Professions Joke

I don't understand why the police take months to find kidnappers of young children.
The moment it's announced, half of Sickipedia know which user is holding them.
(Which reminds me, who's turn was it to have Maddie this week?)

Professions Joke

Why is it strippers always say the same thing? 'I'm paying my way through medical school.'
And, why is that you never meet a doctor that used to be a stripper? You'd think they'd be everywhere.

Professions Joke

Whats the difference between a mechanical engineer and a civil engineer?
A mechanical engineer builds weapons, the civil engineer builds the targets.

Professions Joke

I remember when I was young and my dad always used to play tricks on me, like filling ketchup bottles with Tabasco and changing the salt for the sugar.
Never found out what he filled the mayonnaise bottles with, though.

Professions Joke

Today, I was amazed when I found out the hard way how police now stop criminals.
I was stunned.

Professions Joke

The Crimewatch wall of shame, or as I call it: The Blackboard

Professions Joke

NEWSFLASH
The search for the man who terrorizes nudist camps with a bacon slicer goes on.
Chief Inspector Jones from the West Mercia CID had a tip-off this morning, but hopes to be back on duty tomorrow.

Professions Joke

The average police woman's uniform costs around 250. But Ann Summers' shops do a wipe-clean one for under twenty. So plod could save money and improve public relations in one stroke.

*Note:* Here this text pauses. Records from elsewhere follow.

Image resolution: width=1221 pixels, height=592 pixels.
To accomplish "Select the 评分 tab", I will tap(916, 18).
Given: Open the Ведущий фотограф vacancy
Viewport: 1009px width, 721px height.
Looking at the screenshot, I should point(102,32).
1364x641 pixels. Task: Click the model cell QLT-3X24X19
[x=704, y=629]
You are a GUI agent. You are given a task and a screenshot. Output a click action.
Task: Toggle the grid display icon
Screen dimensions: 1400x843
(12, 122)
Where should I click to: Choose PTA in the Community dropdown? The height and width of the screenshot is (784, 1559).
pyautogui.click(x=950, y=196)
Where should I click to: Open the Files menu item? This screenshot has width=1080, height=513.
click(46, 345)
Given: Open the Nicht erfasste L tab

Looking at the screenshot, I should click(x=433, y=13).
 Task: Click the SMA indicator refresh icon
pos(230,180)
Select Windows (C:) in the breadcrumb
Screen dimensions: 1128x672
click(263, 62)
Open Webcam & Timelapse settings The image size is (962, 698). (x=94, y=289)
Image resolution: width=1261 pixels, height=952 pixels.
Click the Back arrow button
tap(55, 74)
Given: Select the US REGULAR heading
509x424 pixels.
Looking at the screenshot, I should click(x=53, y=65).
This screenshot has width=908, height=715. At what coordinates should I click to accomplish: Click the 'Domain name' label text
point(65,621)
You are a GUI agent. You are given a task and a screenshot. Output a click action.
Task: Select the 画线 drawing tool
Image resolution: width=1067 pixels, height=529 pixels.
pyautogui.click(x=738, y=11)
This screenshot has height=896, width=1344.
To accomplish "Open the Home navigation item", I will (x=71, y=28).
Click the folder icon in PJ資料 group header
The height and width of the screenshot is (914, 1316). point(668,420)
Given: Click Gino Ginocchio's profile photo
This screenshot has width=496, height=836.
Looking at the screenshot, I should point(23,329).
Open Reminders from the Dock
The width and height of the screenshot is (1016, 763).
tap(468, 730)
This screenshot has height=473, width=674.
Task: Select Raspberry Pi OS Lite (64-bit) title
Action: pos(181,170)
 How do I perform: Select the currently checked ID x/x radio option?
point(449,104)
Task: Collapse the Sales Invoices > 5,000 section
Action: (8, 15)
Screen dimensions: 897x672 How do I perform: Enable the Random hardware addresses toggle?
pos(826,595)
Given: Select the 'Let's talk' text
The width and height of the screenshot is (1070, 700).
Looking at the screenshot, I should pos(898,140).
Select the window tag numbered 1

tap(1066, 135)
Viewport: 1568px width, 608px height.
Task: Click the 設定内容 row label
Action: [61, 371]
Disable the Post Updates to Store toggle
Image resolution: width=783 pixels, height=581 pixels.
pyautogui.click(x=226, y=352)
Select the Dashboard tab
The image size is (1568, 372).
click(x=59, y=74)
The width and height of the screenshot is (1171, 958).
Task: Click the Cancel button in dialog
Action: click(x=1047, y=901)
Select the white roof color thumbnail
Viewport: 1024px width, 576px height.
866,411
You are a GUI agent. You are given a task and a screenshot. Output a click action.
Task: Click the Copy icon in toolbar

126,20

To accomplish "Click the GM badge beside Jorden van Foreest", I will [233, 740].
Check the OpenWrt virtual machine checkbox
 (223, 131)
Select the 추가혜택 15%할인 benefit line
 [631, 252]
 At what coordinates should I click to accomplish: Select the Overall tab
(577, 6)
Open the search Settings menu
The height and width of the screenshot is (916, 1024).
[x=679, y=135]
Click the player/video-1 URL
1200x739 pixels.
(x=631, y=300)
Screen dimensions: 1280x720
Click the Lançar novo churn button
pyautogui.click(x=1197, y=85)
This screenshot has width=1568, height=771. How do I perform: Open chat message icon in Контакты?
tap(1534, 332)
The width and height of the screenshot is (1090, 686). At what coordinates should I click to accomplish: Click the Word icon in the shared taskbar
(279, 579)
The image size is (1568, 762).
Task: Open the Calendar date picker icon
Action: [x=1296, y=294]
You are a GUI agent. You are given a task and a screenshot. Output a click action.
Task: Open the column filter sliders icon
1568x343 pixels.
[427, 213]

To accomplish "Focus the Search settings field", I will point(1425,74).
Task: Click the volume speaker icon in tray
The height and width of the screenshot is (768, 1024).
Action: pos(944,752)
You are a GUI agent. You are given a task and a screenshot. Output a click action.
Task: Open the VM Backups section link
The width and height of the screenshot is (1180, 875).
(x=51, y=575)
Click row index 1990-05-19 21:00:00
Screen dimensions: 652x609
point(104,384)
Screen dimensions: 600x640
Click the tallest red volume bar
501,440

I may even have a stroke or two myself.

Professions Joke

'Undercover cop that infiltrated eco activist group, switches sides.'
It's just like The Fast and The Furious, except instead of fast cars and hot women, they drive hybrids and the women don't shower.

Professions Joke

Yesterday at work, I told some paedo jokes from this site.
Today, I'm not a paediatrician anymore.

Professions Joke

A man goes to see the Doctor and says, "Doc, I feel as lifeless as a Welsh resort in winter."
The doctor replies, "Goodness me, it sounds like you're Rhyl."

Professions Joke

The very existence of flamethrowers proves that sometime, somewhere, someone said to themselves, "You know, I want to set those people over there on fire, but Im just not close enough to get the job done."

Professions Joke

So the FA is refusing to pay Portsmouth for playing in the FA Cup because they are in administration.
That seems logical.
Now, as a doctor, I have decided to stop giving patients medication because they are ill.

Professions Joke

The police are after me, they need a new guitarist.

Professions Joke

I had to deliver a parcel to the surgery today.
It was just what the doctor ordered

Professions Joke

If you can't beat them...
contact the police and they'll beat them for you.

Professions Joke

NEWSFLASH
West Midlands Police are looking for a 6'6", black, serial rapist, with one eye
If they don't catch him they are thinking about opening both of them....

Professions Joke

The tablets my doctor has prescribed me are giving me side effects.
I now walk like a crab.

Professions Joke

A guy goes to his dentist's and asks him, "What's the best thing for yellow teeth?"
"How about a brown tie?" he replies.

Professions Joke

I'm a surgeon in Liposuction.
I prefer to call it Waist Disposal.

Professions Joke

A man goes to the doctor and says, "Doc, I've been feeling terrible... I keep having headaches and my throat hurts really badly."
The doctor looks at him for a moment and says, "Come over here to the window."
He gets up and moves over by the window, and the man follows a little bewilderedly. "Now, stick your tongue out," the doctor tells him.
The man does so, and then the doctor returns to his seat. Still rather bewildered, the man asks, "Er, why did you want me to stick my tongue out? Do you know what's wrong with me?"
The doctor replies, "No, I just don't like the people in the building opposite."

Professions Joke

I went to see my psychiatrist. "It was terrible," I said. "I was away on business and sent my wife a text message to say I'd be home a day early. When I got home, I found her in bed with my best mate - how could she do this to me, how could she?"
"Don't be too hard on her," he said, "perhaps she didn't have her mobile switched on."

Professions Joke

I met this really hot girl in the pub last week and I've been trying to get her to go out with me.
I don't think the feelings are mutual though.
Last night she said, "That's him officer."

Professions Joke

I went to the doctor for a check -up.
He said, "The best advice I can give you is to give up smoking and drinking, lose weight and get more exercise."
I said, "What's the next-best advice?"

Professions Joke

I was pulled over by the Police today.
He said, "Do you know why I stopped you?"
I said, "Sorry no, you`ll have to work that one out for yourself officer."